- [WHAT IS BEING ASKED]: Please repeat, precisely as written, only the lines from the one containing "The image size is (1079, 1215)." through the last line of the records below, pictures omitted.

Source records
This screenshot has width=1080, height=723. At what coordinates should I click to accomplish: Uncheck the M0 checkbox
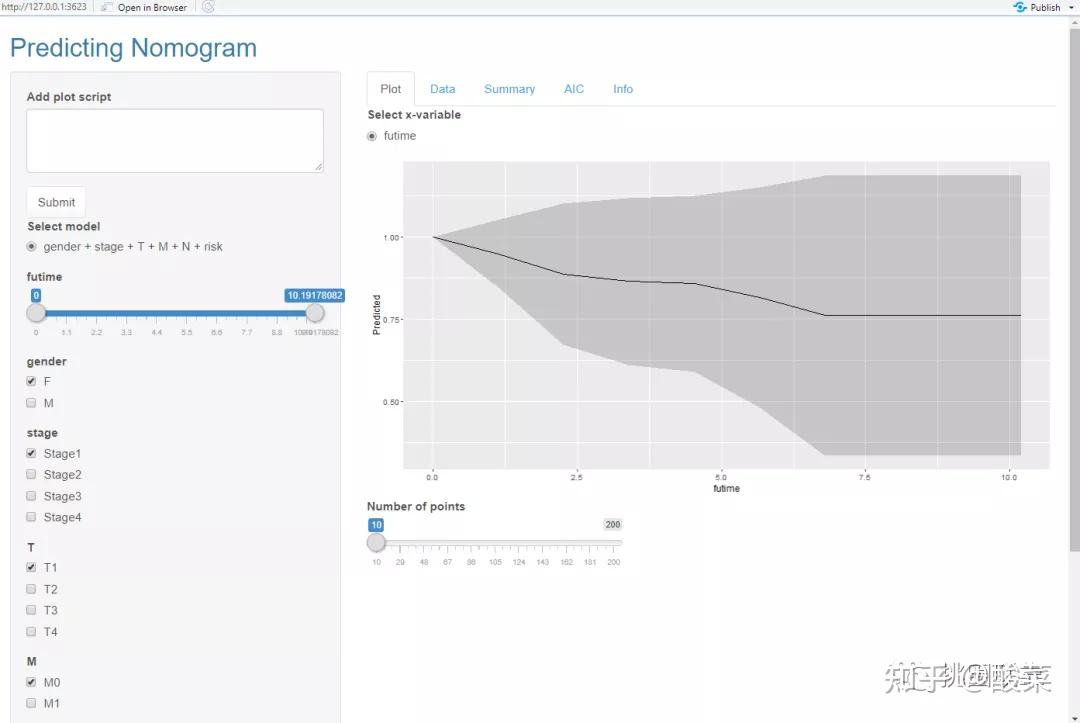coord(32,682)
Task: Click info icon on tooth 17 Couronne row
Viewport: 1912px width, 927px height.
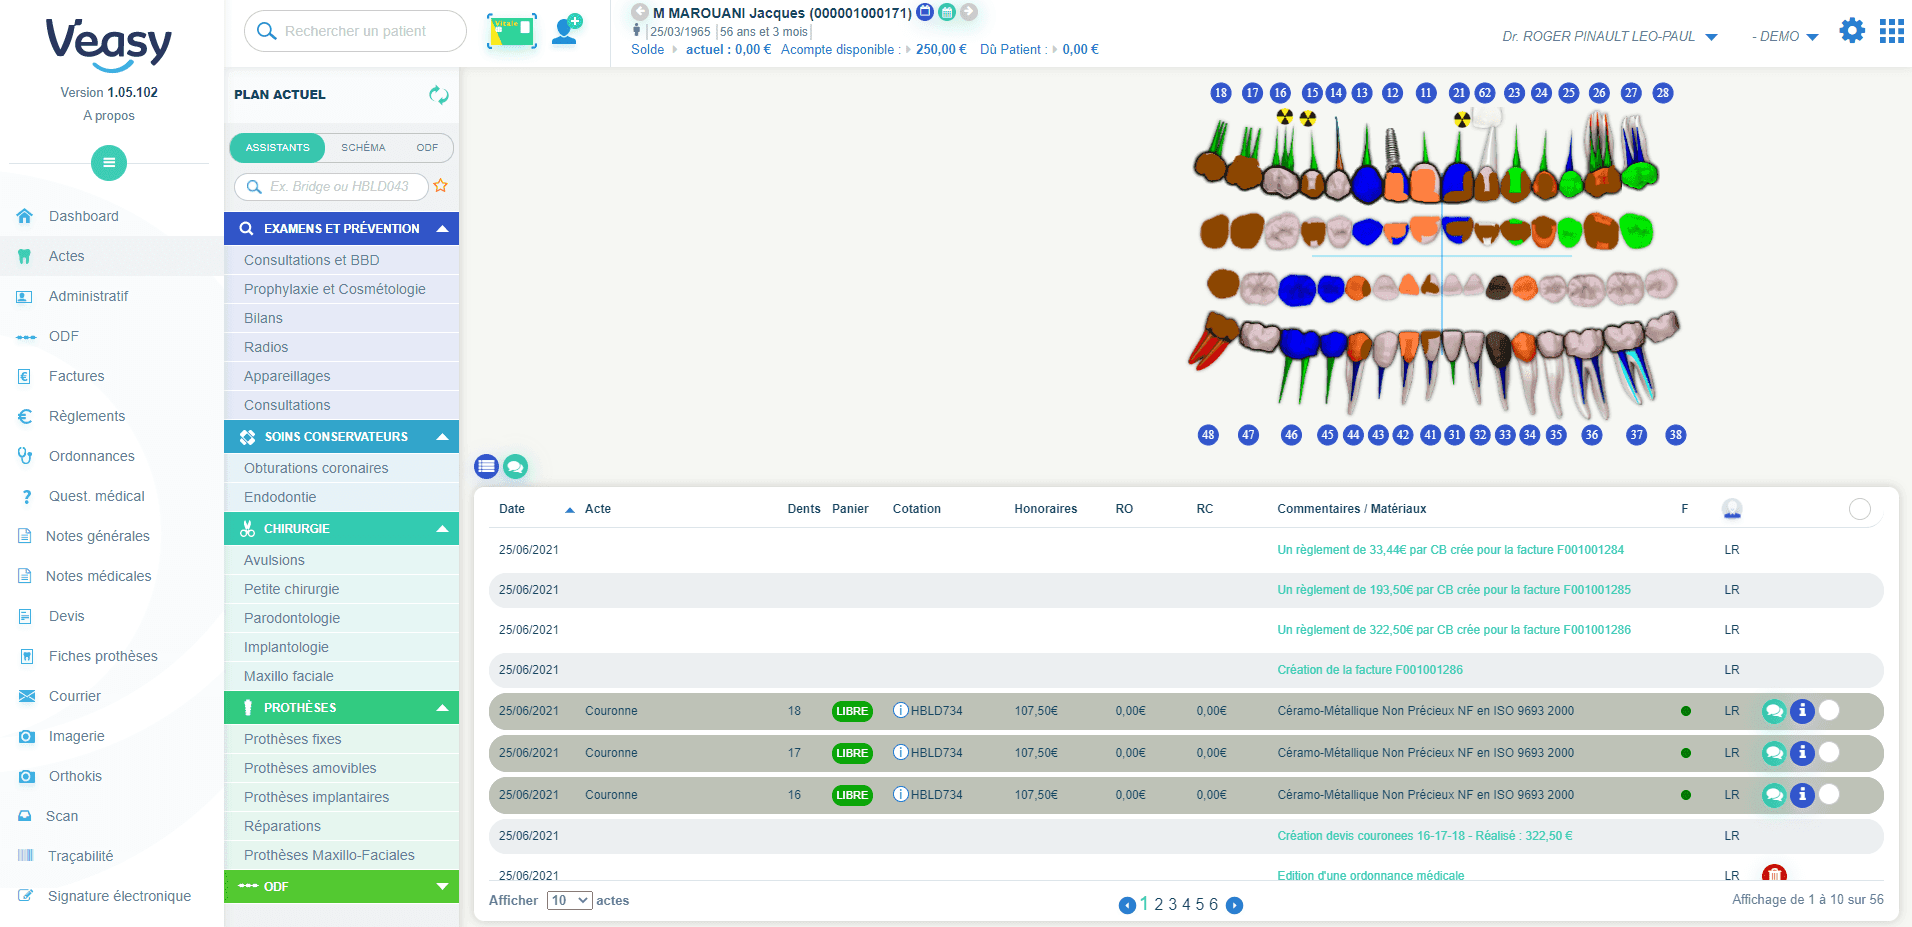Action: tap(1802, 753)
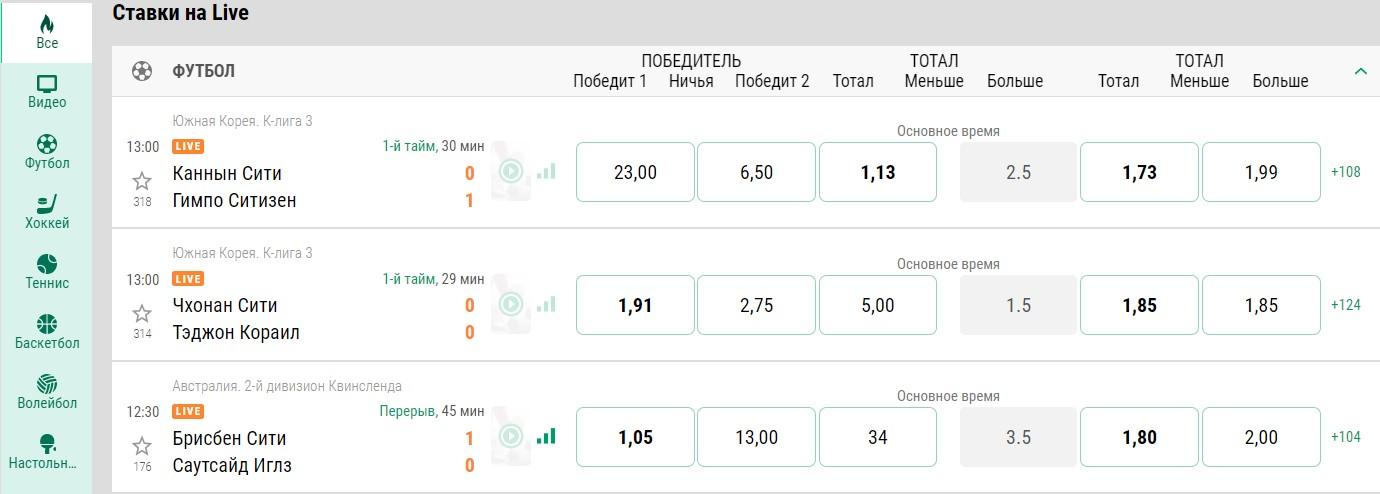Open the Видео section in sidebar
Image resolution: width=1380 pixels, height=494 pixels.
point(47,92)
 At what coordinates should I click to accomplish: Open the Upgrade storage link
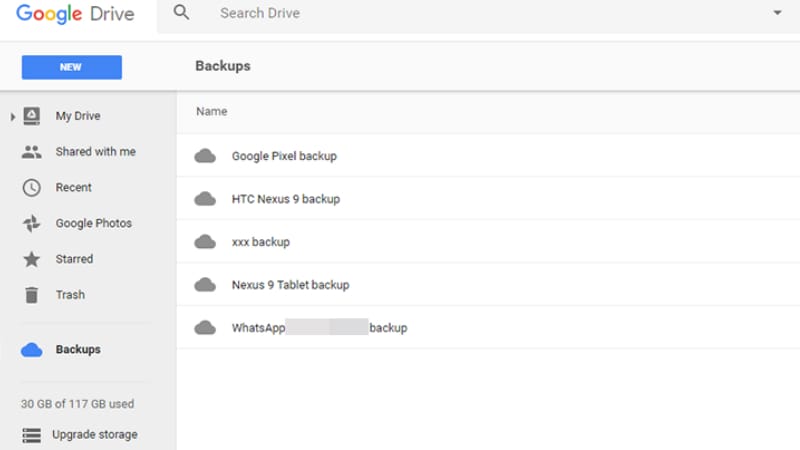coord(94,435)

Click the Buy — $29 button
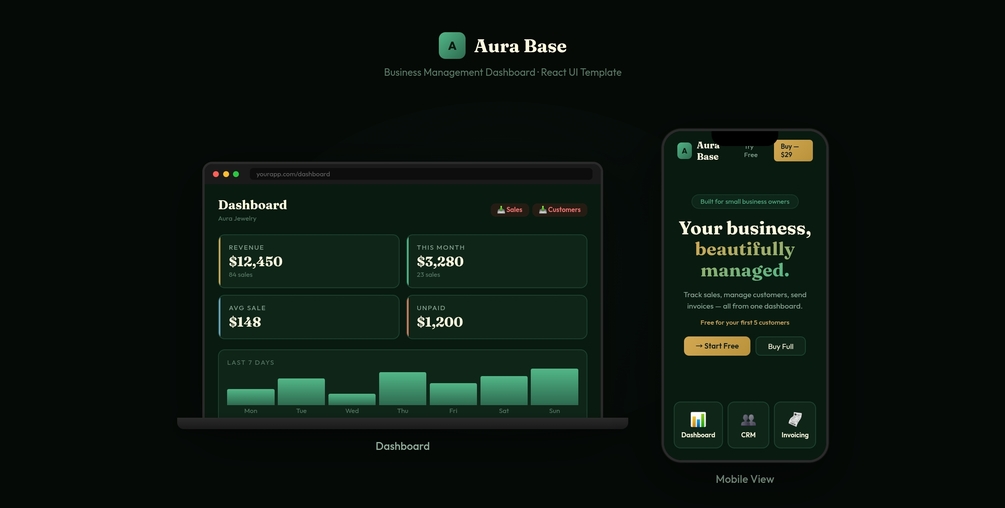(793, 151)
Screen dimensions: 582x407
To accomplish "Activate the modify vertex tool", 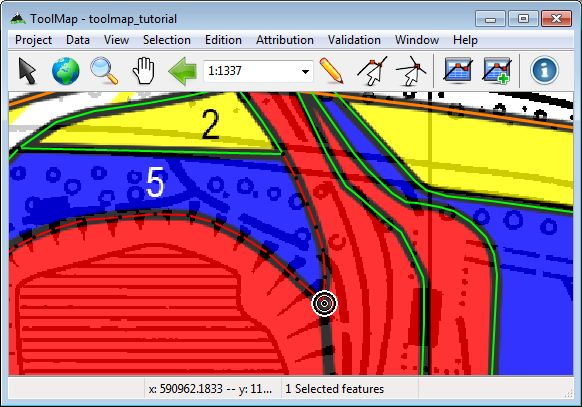I will coord(372,70).
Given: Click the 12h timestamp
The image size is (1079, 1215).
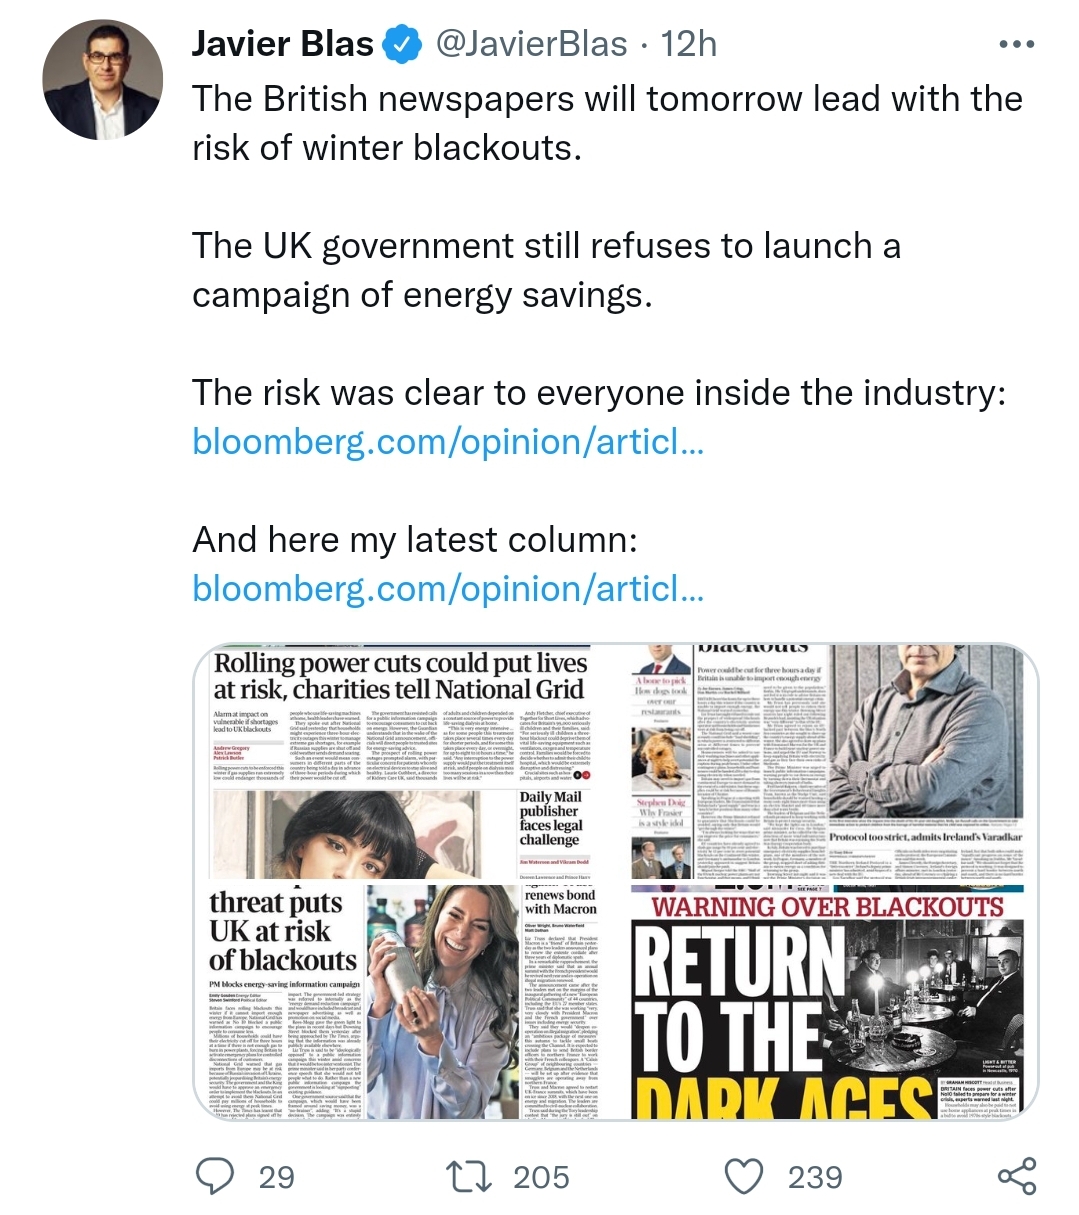Looking at the screenshot, I should (689, 45).
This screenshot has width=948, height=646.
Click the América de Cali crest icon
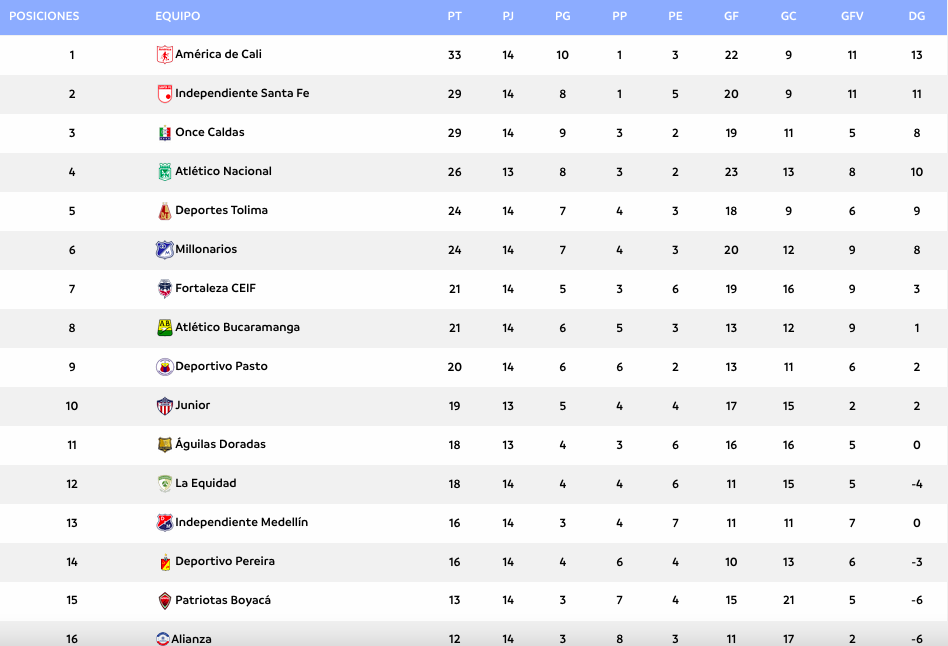(x=164, y=54)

- [EXPECTED ANSWER]:
The image size is (1079, 1215).
Looking at the screenshot, I should (689, 45).
This screenshot has width=948, height=646.
Click the América de Cali crest icon
(x=164, y=54)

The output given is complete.